------ EXERCISE DATA ------

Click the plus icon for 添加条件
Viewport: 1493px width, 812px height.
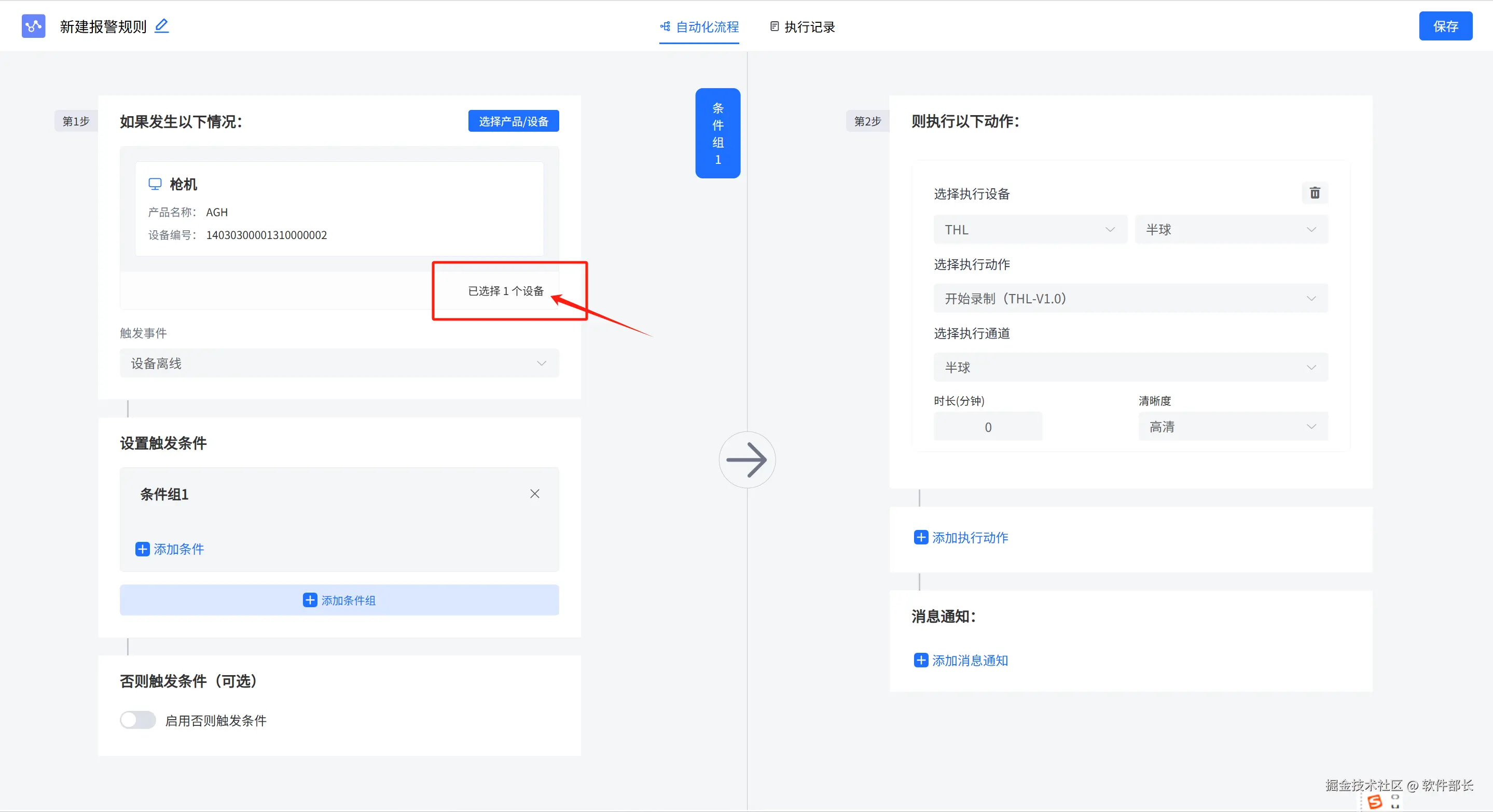(143, 549)
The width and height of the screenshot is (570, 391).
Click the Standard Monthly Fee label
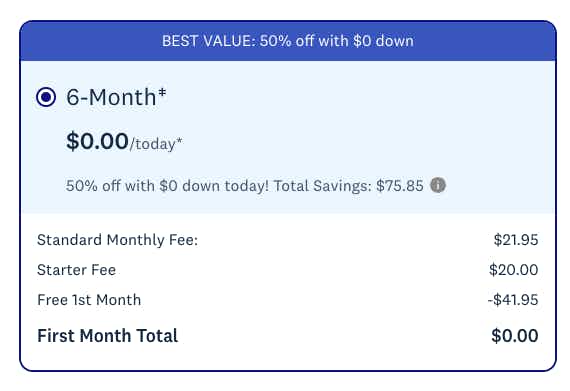(117, 240)
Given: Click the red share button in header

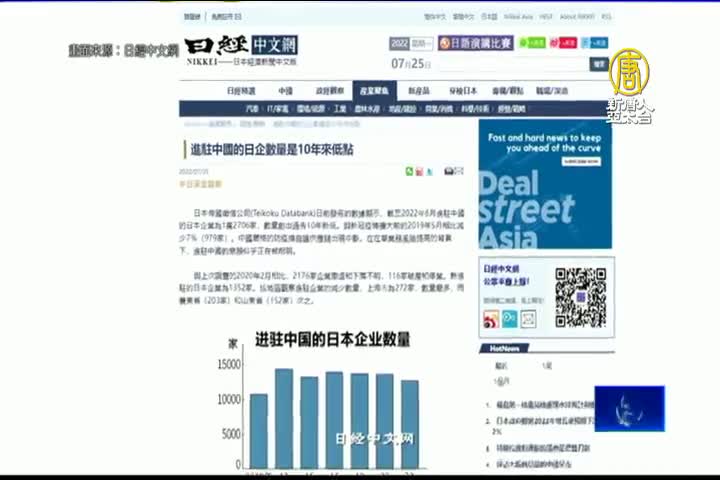Looking at the screenshot, I should tap(565, 43).
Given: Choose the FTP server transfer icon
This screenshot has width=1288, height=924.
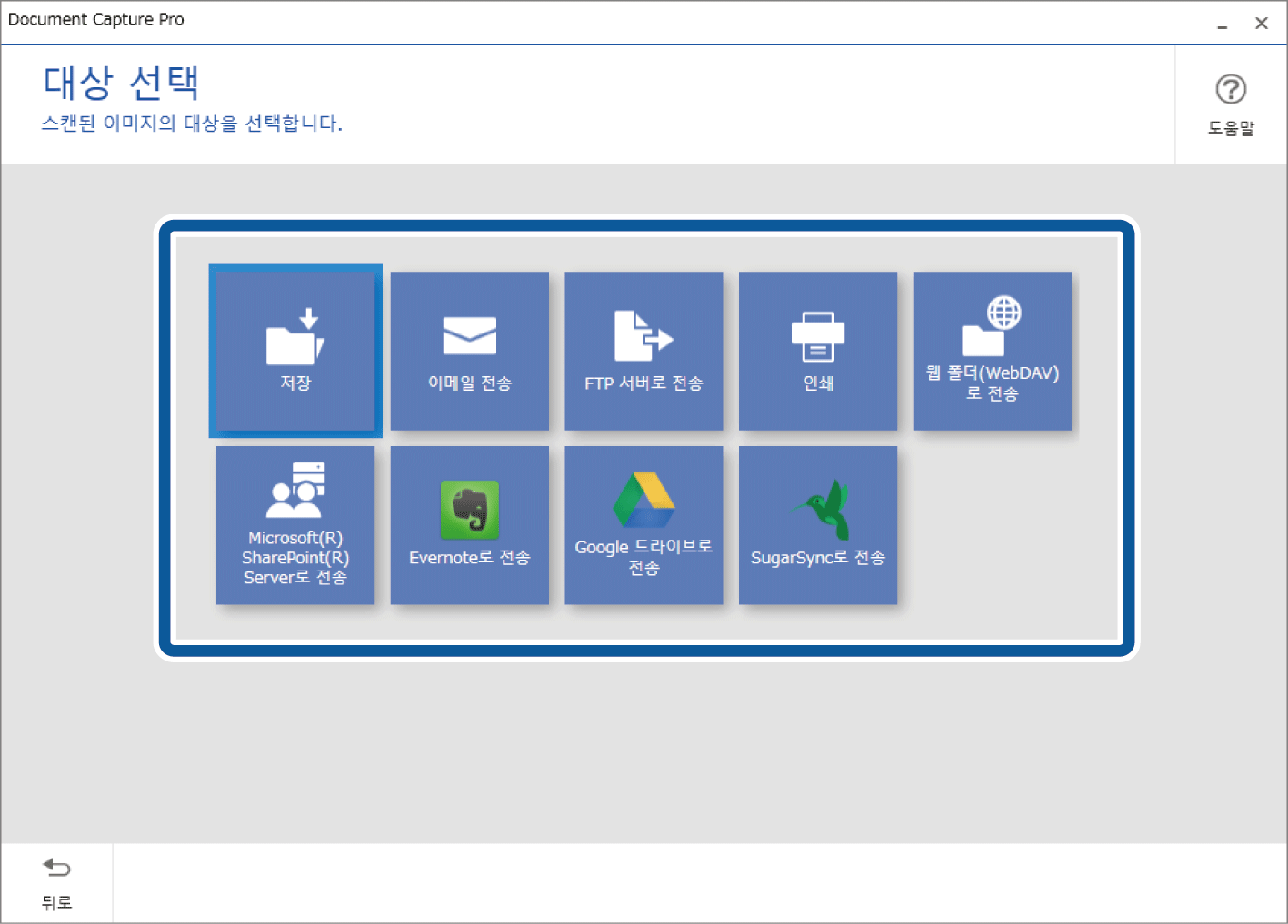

------

→ WHAT TO PRODUCE
Recast the portion of the data that opens with the line containing "Given: Click the red share button in header" and runs through the end of the data as a JSON list of strings, one string per line. Omit blank lines and the pictures.

→ OUTPUT OF THE EXERCISE
[
  "Given: Click the red share button in header",
  "Looking at the screenshot, I should tap(565, 43).",
  "Given: Choose the FTP server transfer icon",
  "This screenshot has width=1288, height=924."
]